The hon. Member for Workington asked about funding for enforcement. The Office of Product Safety and Standards has now been confirmed as the regulator. It will have a vital role in working with the police and customs officials to tackle this very significant crime. We can talk more about that role in Committee, as I hope she agrees. The work carried out by the National Wildlife Crime Unit is also absolutely critical. She asked about funding for that work. I assure her that we are looking at that vital issue ahead of the IWT conference, and I am sure that the Secretary of State will be working on it with the Home Secretary.

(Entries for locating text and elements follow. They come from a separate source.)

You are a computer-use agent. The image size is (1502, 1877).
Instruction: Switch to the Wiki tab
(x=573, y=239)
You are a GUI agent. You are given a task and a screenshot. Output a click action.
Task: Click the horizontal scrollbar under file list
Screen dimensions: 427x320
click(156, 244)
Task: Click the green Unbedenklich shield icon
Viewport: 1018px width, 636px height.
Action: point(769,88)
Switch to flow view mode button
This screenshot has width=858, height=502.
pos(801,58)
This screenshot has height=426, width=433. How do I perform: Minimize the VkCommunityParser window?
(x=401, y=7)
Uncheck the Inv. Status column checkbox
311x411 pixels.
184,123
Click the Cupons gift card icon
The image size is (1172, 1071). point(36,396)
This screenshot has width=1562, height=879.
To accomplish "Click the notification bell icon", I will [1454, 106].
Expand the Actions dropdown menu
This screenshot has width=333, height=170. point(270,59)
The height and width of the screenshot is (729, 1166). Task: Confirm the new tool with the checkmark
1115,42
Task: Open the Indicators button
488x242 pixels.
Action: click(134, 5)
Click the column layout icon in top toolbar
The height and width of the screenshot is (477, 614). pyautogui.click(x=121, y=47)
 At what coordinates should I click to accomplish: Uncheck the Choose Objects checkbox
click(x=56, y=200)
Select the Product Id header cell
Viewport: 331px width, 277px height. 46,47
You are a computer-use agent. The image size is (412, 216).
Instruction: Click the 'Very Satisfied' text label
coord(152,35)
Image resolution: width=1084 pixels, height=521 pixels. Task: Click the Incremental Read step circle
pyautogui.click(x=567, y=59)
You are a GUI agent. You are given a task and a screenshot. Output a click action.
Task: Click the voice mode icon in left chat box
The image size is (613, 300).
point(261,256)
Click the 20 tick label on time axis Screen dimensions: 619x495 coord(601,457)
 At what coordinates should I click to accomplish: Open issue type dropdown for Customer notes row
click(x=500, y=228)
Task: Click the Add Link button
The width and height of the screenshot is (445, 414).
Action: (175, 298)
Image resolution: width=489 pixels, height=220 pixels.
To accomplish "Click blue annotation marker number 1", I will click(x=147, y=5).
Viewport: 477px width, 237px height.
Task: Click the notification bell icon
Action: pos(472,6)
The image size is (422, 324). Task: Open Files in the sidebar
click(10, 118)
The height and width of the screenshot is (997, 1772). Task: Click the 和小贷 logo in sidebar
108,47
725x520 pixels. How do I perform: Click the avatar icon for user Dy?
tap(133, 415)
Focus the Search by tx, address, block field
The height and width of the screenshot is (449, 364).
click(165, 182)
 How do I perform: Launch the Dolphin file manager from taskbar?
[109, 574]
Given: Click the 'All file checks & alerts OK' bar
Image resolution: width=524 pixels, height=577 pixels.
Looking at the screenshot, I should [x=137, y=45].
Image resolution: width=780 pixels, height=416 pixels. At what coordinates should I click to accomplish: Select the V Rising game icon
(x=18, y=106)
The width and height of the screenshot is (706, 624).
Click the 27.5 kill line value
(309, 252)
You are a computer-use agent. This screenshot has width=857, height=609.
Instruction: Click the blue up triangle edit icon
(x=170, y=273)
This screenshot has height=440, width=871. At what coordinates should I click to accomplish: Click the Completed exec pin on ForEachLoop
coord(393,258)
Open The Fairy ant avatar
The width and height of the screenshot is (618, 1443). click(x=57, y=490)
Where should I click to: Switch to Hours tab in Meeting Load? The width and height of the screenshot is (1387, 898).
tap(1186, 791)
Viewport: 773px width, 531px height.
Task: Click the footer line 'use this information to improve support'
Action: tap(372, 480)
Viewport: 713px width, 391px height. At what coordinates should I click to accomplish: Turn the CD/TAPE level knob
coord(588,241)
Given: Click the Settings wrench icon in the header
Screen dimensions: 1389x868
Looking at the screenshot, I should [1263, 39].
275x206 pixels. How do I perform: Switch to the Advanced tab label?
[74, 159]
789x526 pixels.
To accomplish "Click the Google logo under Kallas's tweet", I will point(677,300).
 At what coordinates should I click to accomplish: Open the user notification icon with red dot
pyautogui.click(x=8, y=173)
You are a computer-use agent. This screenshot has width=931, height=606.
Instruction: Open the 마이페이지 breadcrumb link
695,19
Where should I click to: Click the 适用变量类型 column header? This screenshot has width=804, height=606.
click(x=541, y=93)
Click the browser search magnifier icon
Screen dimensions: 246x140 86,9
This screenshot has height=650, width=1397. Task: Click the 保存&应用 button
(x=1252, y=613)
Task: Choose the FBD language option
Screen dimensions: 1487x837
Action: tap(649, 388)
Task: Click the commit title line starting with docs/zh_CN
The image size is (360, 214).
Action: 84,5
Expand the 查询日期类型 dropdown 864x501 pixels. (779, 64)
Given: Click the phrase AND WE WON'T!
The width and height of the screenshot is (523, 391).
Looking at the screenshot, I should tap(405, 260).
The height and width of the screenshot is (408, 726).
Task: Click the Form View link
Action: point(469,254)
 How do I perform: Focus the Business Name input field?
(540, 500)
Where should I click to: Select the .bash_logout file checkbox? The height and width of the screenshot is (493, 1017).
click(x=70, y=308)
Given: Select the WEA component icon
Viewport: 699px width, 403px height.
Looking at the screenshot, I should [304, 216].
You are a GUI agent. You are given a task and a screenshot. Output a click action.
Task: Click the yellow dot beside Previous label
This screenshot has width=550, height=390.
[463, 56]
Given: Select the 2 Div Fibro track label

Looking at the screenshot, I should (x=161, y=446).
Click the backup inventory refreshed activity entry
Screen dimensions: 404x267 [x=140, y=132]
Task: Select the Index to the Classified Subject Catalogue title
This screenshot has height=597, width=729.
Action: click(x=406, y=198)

I should declare an interest in relation to a visit I made to Sri Lanka. In Sri Lanka, much conservation work is done with Asian elephants. Currently, however, Sri Lanka is not eligible for aid funding. In line with what my hon. Friends the Members for Cheltenham (Alex Chalk) and for Richmond Park (Zac Goldsmith), among others, have said, will the Minister agree to look at how more aid funding could be allocated to supporting conservation efforts?
That is an important point. I am sure that the Secretary of State has been looking at it over recent months, and I will be happy to raise it as well and to meet my hon. Friend to discuss it more fully.
That is a vital question. I have looked at my boss, the Secretary of State, and his look said it all: it will be at pace. I am sure that there will be the same commitment when we work with Members from across the House. This activity needs to be stopped, and it needs to be stopped very speedily. We will be playing our part in Parliament to make sure that that happens.
The hon. Member for Workington asked what actions are being taken to lobby other countries. Clearly, the IWT conference will be a chance to take that work forward. The Secretary of State and the Foreign Secretary are working very hard to make sure that this work is taken forward with other states around the world.
My hon. Friend the Member for Southend West confirmed his passion for protecting elephants, but it is also important to note that he confirmed that he is a national treasure himself—one that should definitely be preserved.
It has been a real honour to have been able to participate in this debate and to help take forward this vital legislation on behalf of the Government, but also on behalf of my hon. Friend the Member for Suffolk Coastal. We do wish her a very speedy return to this House.
We want these proposals to be passed through the House speedily, but also to be implemented speedily to tackle the heinous crime of poaching. I am grateful to Members on both sides of the House for the support that they have shown for this Bill. I urge them to continue to demonstrate their support as the Bill makes progress through Parliament—hopefully very speedy progress, because that is what it definitely deserves. I know that through, the media others will be watching what we are doing in this House. With the illegal wildlife trade conference in October, global leaders will be arriving in London. They will be able to look at what we are doing, and we will be able to demonstrate to others that we mean what we say on ending the trade in ivory. We hope that other nations will follow our lead by helping to close down their own domestic markets, and that this Bill will inspire them to do so. I commend the Bill to the House.
Question put and agreed to.
Bill accordingly read a Second time.